• **EXERCISE MATERIAL**
=== Section Start ===

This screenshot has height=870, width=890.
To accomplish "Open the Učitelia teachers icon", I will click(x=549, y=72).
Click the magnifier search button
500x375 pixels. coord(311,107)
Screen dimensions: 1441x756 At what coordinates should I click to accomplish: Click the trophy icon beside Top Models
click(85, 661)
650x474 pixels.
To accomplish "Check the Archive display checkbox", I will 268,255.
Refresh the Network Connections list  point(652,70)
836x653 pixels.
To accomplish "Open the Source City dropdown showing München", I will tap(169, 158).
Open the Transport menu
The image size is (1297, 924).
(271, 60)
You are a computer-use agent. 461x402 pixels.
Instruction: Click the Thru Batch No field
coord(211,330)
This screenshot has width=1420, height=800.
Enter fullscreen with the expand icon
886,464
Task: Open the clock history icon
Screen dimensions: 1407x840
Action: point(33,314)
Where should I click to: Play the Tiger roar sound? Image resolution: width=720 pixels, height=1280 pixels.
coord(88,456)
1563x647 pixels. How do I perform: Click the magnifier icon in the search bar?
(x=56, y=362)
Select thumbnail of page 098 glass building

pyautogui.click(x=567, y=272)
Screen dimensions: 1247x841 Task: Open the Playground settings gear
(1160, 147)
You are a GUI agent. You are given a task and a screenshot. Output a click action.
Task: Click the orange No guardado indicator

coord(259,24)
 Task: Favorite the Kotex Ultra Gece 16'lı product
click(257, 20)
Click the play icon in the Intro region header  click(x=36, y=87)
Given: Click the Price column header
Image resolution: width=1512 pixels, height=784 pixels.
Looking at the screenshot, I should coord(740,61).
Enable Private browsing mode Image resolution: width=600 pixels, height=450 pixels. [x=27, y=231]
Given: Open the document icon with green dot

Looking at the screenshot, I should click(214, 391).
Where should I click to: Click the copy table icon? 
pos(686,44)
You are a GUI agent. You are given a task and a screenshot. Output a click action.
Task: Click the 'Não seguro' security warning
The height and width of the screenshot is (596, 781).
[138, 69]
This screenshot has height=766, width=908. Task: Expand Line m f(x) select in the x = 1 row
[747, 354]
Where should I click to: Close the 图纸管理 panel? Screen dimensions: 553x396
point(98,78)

=== Section End ===

• **WHAT IS REQUIRED**
Copy all lines of the preceding data that hold the word "header".

• **PROBLEM SOLUTION**
Click the play icon in the Intro region header  click(x=36, y=87)
Given: Click the Price column header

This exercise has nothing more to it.